Une scène pour le moins inhabituelle s’est produite ce mardi 18 juillet après-midi au sein de l’Assemblée nationale. Lors du premier tour de l’élection du président de l’institution, de nombreux députés de gauche ont publiquement refusé de serrer la main de Flavien Termet, benjamin de l’hémicycle à seulement 22 ans et élu sous la bannière du Rassemblement national. Regards méprisants, sourires sarcastiques, remarques désobligeantes… Les élus de la NUPES n’ont pas manqué d’imagination pour signifier leur dédain envers le jeune homme. Un épisode surréaliste qui en dit long sur l’état de nervosité de la gauche française, mais aussi sur sa vieille tradition d’anti-politesse.

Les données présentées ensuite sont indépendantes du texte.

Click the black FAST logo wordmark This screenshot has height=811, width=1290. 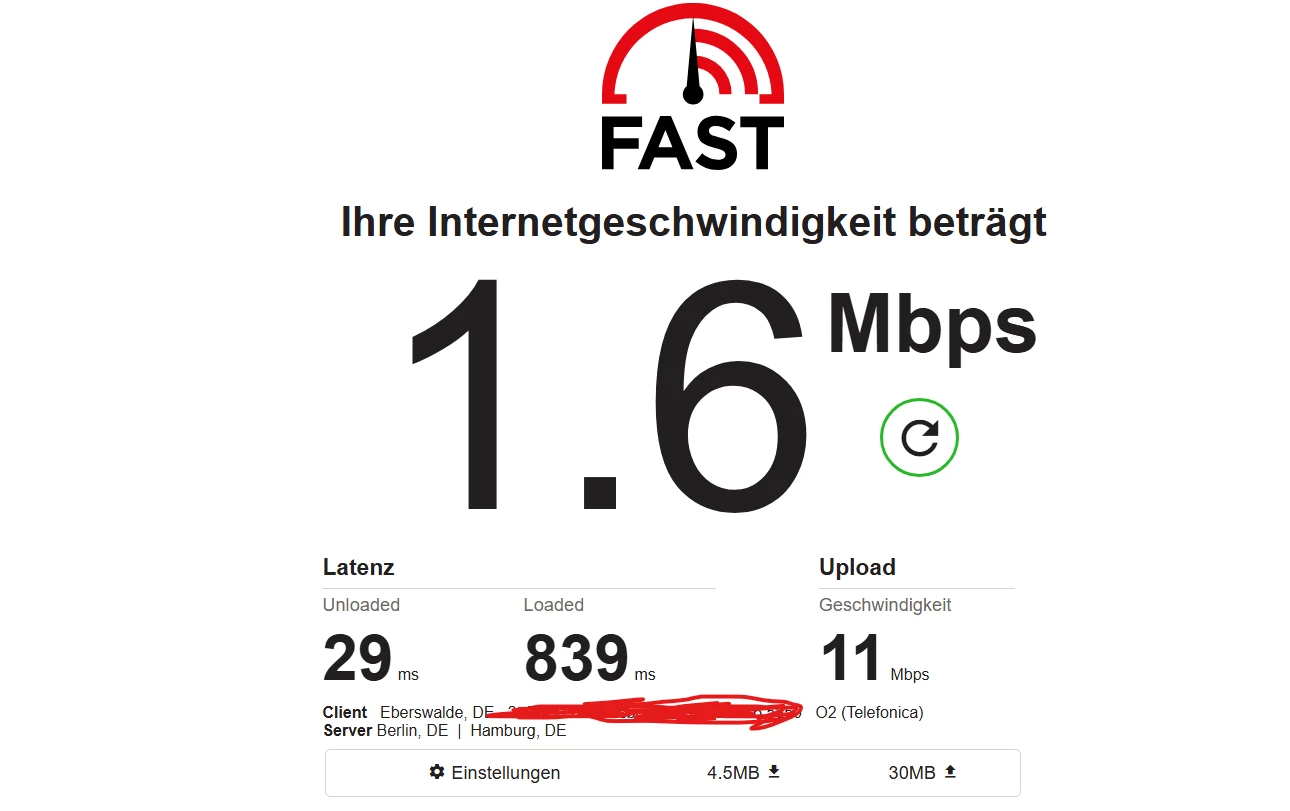click(692, 142)
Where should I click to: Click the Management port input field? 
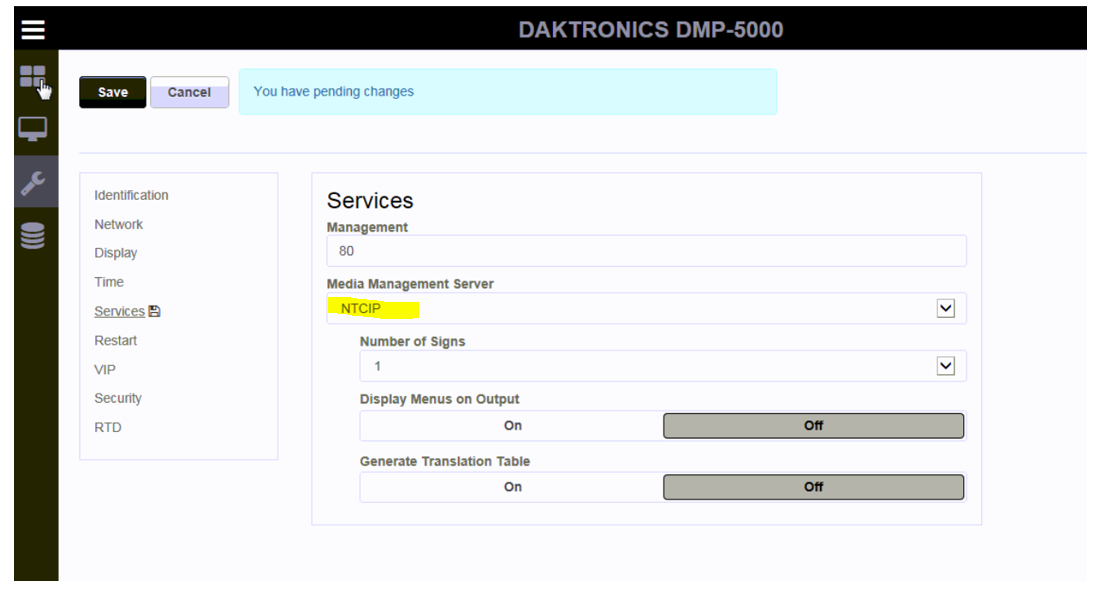coord(646,251)

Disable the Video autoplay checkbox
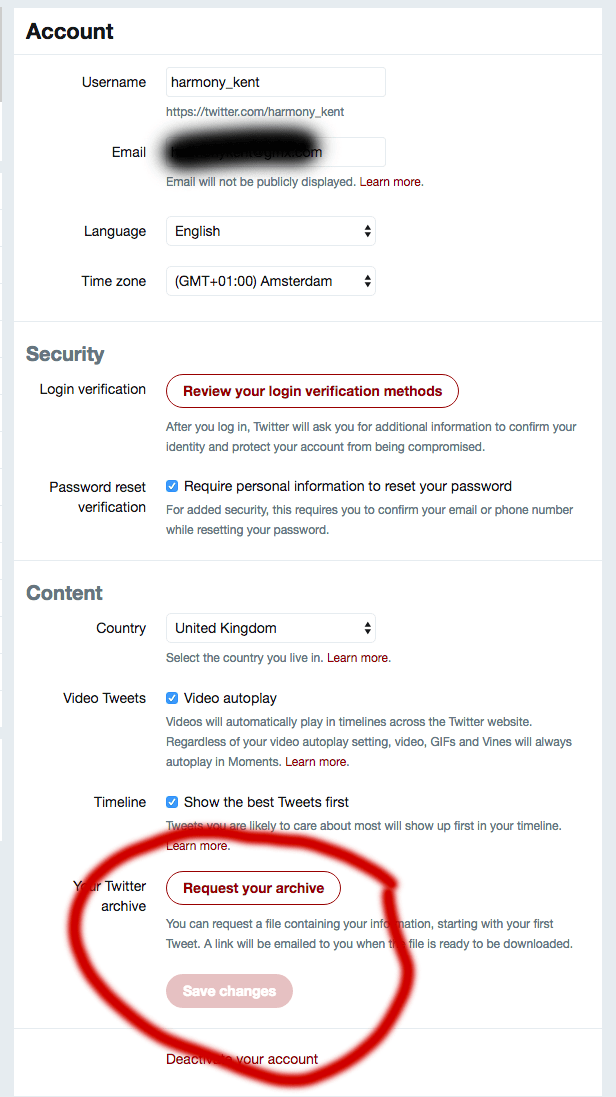click(x=172, y=698)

Quand la gauche dynamite les codes
Car ces incivilités assumées, brandies comme des étendards, ne sont pas nouvelles à gauche de l’échiquier politique. Déjà lors de la Révolution française de 1789, les Montagnards et les sans-culottes avaient fait de la rudesse une marque de fabrique. En imposant le tutoiement, en proscrivant certaines formules de politesse jugées trop aristocratiques, ils entendaient faire table rase du passé et de ses us raffinés. Une rupture brutale immortalisée par le célèbre tableau de Jacques-Louis David, Le Serment du Jeu de paume, où l’on voit les députés du Tiers-État, poings levés, faire fi du protocole.
Le spectre des bolcheviks
Un siècle plus tard, les bolcheviks russes reprendront le flambeau, en associant révolution politique et révolution des manières. Pour Lénine et les siens, la politesse est une convention bourgeoise qu’il convient d’abolir, au même titre que la propriété privée. Dans la Russie soviétique des années 1920, vouvoyer son interlocuteur devient suspect, tout comme porter une cravate. Les codes de la bienséance volent en éclats, prélude à une entreprise de tabula rasa.

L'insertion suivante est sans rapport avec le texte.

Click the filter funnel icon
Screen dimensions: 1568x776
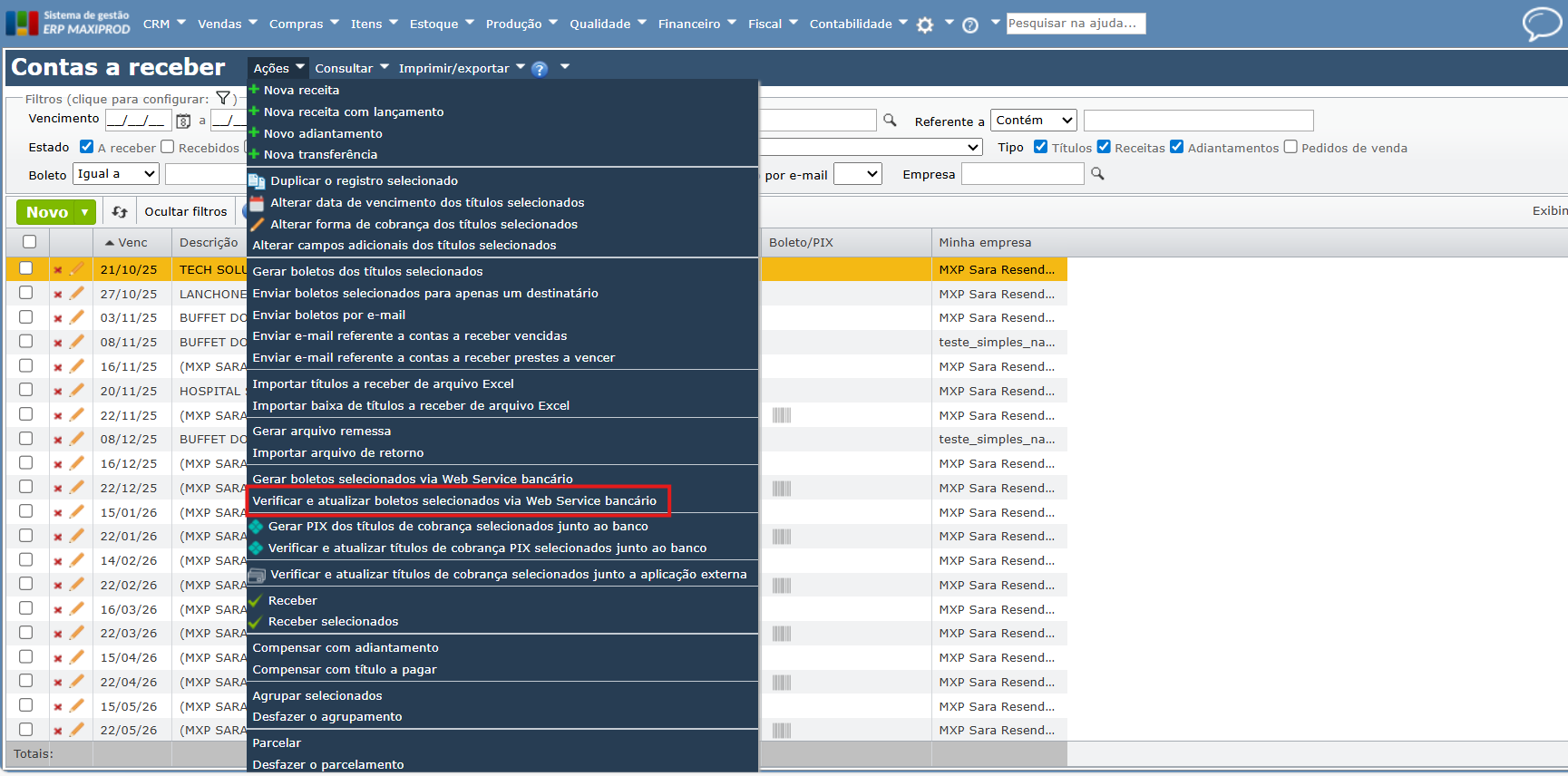[x=223, y=99]
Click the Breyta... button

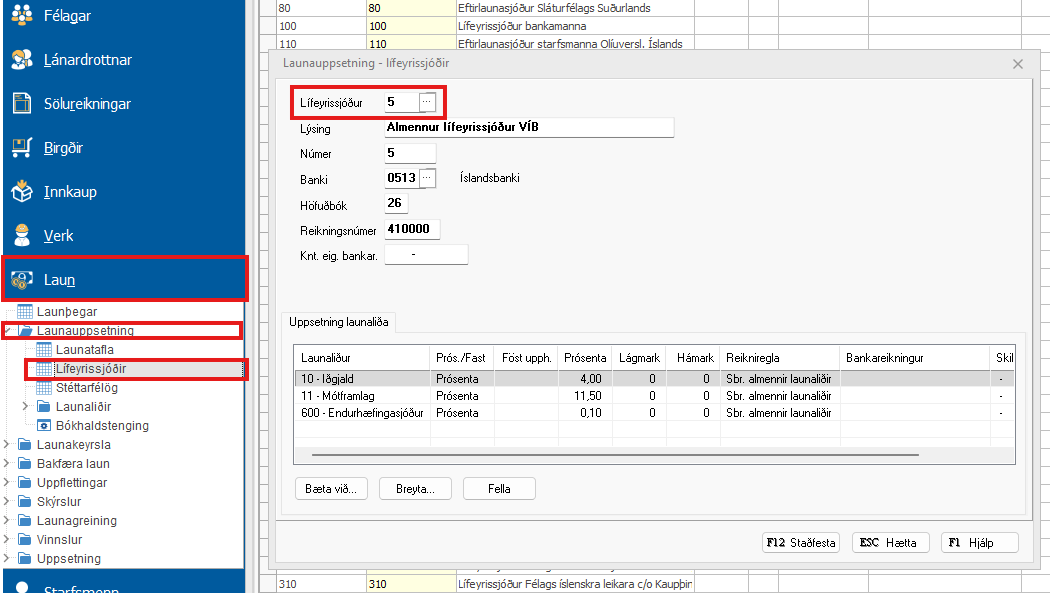click(415, 489)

L’Assemblée nationale, théâtre privilégié
Aujourd’hui, si les députés de la NUPES ne prônent pas (encore) l’abolition de la propriété privée, force est de constater qu’ils marchent dans les pas de leurs illustres prédécesseurs sur le plan des manières. À l’Assemblée nationale, les coups d’éclat se multiplient, entre invectives, rappels au règlement intempestifs et obstructions en tous genres. Un climat de tension permanent, où les incivilités sont légion, et fièrement revendiquées.
La politesse est une convention bourgeoise qu’il convient d’abolir, au même titre que la propriété privée.
Lénine
Briser les codes, au risque du chaos
Pourtant, comme le soulignait justement le professeur de droit Frédéric Rouvillois dans une récente tribune, cette posture de refus systématique des conventions n’est pas sans risque. Car en politique comme ailleurs, les règles de civilité ne sont pas qu’un vernis superficiel. Elles sont le socle du vivre-ensemble, le ciment sans lequel une société se délite. En piétinant allègrement les codes de la politesse républicaine, la gauche radicale joue avec le feu. Elle attise les braises de la discorde et de la guerre civile, rendant le dialogue impossible.
L’épisode du 18 juillet n’est donc pas anodin. En refusant une simple poignée de main à un adversaire politique, aussi détestable soit-il à leurs yeux, les élus de la NUPES ont franchi une ligne rouge. Celle de la déshumanisation de l’autre, préalable à tous les dérapages. Un cap dangereux, qui n’augure rien de bon pour l’avenir de notre démocratie. Car c’est peu dire que le nouveau monde dont ils se réclament ressemble furieusement à l’ancien, avec ses brutalités et ses excès. Un retour vers le futur dont on se serait bien passé.